Sono caduti da 5 a quasi 30 cm di neve. Più in basso la neve era umida e si è attaccata bene al fondo, più in alto no, poiché ha nevicato su una base crostosa. Forte vento da sudovest ha trasportato la neve in accumuli. Fino ad oggi la nuova neve si è assestata un po', da pendii più ripidi sono scesi alcuni slavine. Il vento da sudovest continua a trasportare neve e a formare nuovi accumuli.
Il manto nevoso raggiunge l'altitudine di circa 1100 m s.l.m. La neve è per lo più morbida, qua e là si è formata una sottile crosta dovuta al vento.
Sui posti esposti al vento la neve è fortemente spazzata via, estese sono le aree di neve ventata. A 2500 m nelle Alpi Giulie vi sono circa 150 cm di neve, a 1500 m fino a 50 cm. Altrove nelle nostre montagne a 1500 m vi sono da 15 a meno di 30 cm di neve.

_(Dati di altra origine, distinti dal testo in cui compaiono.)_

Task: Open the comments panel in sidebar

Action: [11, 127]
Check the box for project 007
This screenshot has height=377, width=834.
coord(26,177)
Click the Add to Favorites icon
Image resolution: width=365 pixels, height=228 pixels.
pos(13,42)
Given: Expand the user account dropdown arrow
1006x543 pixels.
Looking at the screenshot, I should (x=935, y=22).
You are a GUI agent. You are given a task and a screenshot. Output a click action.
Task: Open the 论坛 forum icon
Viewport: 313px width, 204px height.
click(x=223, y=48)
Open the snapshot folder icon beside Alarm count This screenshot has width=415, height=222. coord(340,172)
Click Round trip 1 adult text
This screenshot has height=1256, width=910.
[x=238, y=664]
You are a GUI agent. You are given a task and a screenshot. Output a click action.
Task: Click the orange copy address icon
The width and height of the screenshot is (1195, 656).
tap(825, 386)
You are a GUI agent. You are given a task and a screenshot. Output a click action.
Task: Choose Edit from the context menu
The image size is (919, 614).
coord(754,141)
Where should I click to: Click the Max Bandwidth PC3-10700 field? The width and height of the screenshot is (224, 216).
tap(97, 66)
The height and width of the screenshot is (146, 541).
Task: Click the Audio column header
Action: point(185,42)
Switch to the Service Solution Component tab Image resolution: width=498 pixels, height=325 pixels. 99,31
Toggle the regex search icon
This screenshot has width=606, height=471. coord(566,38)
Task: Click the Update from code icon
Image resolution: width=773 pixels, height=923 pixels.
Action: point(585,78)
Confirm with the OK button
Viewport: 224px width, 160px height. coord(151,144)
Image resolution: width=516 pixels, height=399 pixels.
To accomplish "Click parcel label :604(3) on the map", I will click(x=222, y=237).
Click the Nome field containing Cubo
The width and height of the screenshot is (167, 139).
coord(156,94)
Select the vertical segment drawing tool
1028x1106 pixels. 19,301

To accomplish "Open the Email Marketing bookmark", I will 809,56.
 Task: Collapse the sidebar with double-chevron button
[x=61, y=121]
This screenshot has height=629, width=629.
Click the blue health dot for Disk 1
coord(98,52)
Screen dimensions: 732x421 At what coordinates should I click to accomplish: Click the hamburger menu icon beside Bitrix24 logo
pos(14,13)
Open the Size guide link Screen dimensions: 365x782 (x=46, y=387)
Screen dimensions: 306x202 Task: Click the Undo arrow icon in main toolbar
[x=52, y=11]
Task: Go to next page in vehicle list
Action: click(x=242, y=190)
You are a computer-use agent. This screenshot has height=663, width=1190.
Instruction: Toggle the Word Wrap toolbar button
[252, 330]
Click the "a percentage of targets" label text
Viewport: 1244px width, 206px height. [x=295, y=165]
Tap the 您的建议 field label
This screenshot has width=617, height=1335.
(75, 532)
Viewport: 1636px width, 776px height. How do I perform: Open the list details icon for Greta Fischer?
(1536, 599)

Pericolo di valanghe nelle alte quote è di 3° grado, sotto circa 1500 m di 1° grado. Pericolosi sono pendii più ripidi e posti con neve ventata, dove già con un piccolo carico potete innescare una valanga. La neve ventata è maggiore sui versanti settentrionali e orientali dei crinali. Non si prevedono valanghe spontanee. Nel medio monte e sui posti dove la neve è spazzata via, vi è qua e là anche pericolo di scivolamenti su superfici ghiacciate.
Fino a lunedì il tempo sarà secco. Oggi comincerà a soffiare un vento settentrionale rinforzato, che porterà neve e formerà accumuli sui versanti meridionali di crinali e passi. Il limite delle nevicate si abbasserà fino a circa 1100 m s.l.m. entro notte. Domani e domenica in prevalenza sereno. Vento debole, in alta quota per lo più da ovest. Affluirà aria più calda e il limite delle nevicate si alzerà già sabato a circa 2400 m, entro domenica sera si abbasserà nuovamente a 1800 m s.l.m. La neve si trasformerà lentamente, sulla superficie si formerà crosta specialmente su pendii esposti al sole. Soprattutto sabato a causa del riscaldamento il manto nevoso si destabilizzerà temporaneamente un po' di più. In alta quota il pericolo di valanghe rimarrà di 3° grado.
Nuovo bollettino verrà emesso lunedì, 31.12.2012.
Pericolo generale di valanghe è marcato, cioè 3° grado sulla scala europea a cinque gradi.